What's sad and has no life? The person reading this.
A penis has a sad life.
His hair is a mess.
His family is nuts.
His neighbor is an asshole.
His best friend is a pussy.
And his owner beats him.
I got a heart pain then I went to [the] hospital. When the doctor says I am dead, but I run then I jump. I am not dead!
Why were the Twin Towers sad?
They ordered Dominos and got Jets.
Q: What do you call a sad soda?
A: Soda-pressing.
Why do people want emo grass? Because it'll cut itself.
A woman delivers a baby. The doctor takes the baby and throws it, smashing it around the hospital room, drop-kicking it, etc. The mother starts freaking out, being held back by nurses, begging, “WHYYYY!!??”. The doctor holds the baby upside down by the ankle and says, “I’m just fucking with you, it was born dead”.
The second twin tower is like Canada. It doesn’t exist.
A sad guy called "nun" is crying next to the grave of his best friend called "month". "Month" got killed by a gay guy, and after that, "nun" got homophobic.
While "nun" is sitting next to "month"'s grave, he heard a guy ask his friend: 《Do You Wanna Play A Game On?》 "Nun" got angry and he asked that guy: 《What did you just say to your friend?》 The guy answers: 《A game on, why?》
"Nun" kills the two guys.
🤔
Why does the egg crack? Cos it's sad.
Why were the people in the Twin Towers sad?
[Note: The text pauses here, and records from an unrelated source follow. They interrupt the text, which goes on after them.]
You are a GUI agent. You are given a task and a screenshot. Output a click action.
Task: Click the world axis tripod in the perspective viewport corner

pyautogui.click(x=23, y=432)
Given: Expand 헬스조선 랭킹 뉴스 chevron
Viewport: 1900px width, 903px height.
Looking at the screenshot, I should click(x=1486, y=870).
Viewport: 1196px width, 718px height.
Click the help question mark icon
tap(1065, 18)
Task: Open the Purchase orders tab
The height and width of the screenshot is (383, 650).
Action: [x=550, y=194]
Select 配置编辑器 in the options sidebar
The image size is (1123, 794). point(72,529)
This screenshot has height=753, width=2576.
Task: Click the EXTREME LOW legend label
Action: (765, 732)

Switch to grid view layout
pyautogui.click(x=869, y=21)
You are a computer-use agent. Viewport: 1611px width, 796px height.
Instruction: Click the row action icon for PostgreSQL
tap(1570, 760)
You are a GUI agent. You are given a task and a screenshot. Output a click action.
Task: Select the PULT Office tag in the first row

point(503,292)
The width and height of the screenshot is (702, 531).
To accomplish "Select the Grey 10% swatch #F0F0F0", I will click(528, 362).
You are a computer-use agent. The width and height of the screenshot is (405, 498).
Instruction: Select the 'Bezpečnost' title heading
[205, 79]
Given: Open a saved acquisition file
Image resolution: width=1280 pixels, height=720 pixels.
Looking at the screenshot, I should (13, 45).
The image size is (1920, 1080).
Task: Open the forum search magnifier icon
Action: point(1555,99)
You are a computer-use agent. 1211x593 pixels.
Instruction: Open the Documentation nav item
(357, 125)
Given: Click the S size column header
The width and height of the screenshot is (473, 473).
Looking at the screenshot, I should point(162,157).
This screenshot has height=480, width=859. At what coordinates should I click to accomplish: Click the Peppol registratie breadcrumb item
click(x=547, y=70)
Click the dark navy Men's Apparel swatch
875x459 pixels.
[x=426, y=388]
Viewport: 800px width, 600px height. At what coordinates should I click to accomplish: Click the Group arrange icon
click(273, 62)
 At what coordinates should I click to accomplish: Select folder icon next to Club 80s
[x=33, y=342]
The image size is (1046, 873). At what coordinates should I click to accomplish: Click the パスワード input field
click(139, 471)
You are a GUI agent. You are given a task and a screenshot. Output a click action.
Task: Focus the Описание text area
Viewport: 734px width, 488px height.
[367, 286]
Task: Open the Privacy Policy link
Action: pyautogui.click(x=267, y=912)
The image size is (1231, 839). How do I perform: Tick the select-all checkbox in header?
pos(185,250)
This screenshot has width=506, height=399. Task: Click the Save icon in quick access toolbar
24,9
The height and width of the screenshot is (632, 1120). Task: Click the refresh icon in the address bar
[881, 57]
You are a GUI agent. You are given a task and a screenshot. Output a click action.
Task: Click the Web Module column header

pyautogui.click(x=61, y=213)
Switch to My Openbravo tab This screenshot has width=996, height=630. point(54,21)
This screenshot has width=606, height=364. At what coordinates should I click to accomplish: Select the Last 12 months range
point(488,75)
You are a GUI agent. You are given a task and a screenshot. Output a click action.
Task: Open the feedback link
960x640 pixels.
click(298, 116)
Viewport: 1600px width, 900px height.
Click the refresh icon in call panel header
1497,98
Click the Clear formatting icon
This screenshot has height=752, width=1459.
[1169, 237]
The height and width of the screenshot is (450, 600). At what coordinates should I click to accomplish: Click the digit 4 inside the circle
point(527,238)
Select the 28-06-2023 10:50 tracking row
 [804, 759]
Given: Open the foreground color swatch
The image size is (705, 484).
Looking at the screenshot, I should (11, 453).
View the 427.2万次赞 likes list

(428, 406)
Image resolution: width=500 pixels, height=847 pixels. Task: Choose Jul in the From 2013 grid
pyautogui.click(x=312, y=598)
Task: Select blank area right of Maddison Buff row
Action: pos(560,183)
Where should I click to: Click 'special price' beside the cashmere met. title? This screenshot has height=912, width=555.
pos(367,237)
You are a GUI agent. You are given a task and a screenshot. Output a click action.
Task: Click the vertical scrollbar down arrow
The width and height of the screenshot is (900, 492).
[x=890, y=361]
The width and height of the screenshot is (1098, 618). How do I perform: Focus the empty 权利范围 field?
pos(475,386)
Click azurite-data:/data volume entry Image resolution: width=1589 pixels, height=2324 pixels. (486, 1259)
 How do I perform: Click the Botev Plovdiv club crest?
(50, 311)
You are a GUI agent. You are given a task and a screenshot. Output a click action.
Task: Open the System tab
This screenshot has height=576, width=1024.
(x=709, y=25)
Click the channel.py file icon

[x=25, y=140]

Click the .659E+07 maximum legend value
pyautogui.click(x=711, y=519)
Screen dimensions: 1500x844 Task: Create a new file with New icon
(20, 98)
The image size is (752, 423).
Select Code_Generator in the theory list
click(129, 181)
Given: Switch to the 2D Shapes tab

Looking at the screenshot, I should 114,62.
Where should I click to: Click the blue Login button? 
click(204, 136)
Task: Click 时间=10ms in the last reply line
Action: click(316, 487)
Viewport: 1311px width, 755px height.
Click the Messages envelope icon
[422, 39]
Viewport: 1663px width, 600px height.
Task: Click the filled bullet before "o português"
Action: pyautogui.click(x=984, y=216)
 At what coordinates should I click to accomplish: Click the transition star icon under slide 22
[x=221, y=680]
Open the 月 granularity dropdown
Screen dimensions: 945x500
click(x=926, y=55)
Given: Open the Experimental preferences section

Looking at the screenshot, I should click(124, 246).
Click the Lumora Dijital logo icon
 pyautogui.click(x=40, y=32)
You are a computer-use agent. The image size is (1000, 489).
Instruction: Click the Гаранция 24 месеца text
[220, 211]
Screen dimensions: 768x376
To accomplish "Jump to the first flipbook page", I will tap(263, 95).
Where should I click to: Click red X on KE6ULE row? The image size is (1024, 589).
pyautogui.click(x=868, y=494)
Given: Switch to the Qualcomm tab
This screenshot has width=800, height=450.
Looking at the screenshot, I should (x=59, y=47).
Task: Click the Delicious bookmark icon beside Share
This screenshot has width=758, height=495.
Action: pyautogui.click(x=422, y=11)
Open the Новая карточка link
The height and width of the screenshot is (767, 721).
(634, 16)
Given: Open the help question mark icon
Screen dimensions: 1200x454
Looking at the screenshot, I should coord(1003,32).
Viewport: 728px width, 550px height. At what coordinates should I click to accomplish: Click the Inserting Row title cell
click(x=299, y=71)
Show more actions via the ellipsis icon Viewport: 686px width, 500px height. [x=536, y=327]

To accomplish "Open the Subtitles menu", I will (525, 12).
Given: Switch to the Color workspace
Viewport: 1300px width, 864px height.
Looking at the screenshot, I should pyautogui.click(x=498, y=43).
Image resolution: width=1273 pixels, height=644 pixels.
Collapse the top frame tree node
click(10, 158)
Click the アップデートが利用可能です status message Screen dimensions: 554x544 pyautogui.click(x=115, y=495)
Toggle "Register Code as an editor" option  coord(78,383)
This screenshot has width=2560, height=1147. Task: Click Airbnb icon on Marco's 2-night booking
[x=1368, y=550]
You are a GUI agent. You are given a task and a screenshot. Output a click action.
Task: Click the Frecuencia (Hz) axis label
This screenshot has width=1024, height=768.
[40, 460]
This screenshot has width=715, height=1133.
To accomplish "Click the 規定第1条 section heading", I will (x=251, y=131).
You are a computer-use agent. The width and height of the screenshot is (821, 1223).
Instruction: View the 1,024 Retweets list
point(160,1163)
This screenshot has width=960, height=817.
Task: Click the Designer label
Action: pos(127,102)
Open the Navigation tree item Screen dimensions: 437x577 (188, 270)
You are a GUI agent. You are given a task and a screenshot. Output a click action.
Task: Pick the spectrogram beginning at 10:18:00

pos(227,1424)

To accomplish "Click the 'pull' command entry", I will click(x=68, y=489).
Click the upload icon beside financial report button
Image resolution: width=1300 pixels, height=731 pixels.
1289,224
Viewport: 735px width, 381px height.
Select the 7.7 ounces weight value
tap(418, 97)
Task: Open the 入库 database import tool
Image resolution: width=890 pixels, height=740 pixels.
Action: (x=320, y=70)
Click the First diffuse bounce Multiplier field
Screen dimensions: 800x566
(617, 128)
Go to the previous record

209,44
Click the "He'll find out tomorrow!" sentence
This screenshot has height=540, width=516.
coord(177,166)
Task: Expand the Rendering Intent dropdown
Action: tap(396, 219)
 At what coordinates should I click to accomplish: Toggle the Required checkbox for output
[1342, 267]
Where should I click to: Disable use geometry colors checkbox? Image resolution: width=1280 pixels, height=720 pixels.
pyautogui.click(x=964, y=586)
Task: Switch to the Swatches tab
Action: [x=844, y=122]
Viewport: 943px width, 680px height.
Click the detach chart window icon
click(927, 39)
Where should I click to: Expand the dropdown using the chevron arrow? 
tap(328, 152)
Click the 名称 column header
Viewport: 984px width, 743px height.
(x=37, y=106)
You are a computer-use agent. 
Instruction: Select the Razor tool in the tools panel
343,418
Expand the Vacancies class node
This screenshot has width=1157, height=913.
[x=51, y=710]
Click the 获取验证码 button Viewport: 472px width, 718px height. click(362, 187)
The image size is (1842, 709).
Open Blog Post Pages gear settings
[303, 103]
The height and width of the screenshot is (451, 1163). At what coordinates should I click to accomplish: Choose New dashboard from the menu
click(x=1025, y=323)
They ordered pepperoni pizza, but all they got was plane.
Everything disappears in the Bermuda Triangle.
Except my depression.
What do you call a place where people die?
Rosshall Academy.
Man, I’m so sorry that Stephen Hawking is dead; he was such a good person.
Too bad it’s a staircase to Heaven and not a ramp.
My son is so ungrateful. I bought him a trampoline and he just sat in his wheelchair and cried.
What is black, white, and red all over?
A dead zebra 🦓
Why are you so bonely, my friend? I am at least glad that you are not boneless.
You wanna know what I want for Christmas? My dad to come back with the milk he said he was gonna get.
What do you call a sad, depressed artist? Anything but "Cows of Woe".
Husband: "I bet you can't say something that will make me both happy and sad at the same time."
Wife: "You have the biggest penis out of all your friends."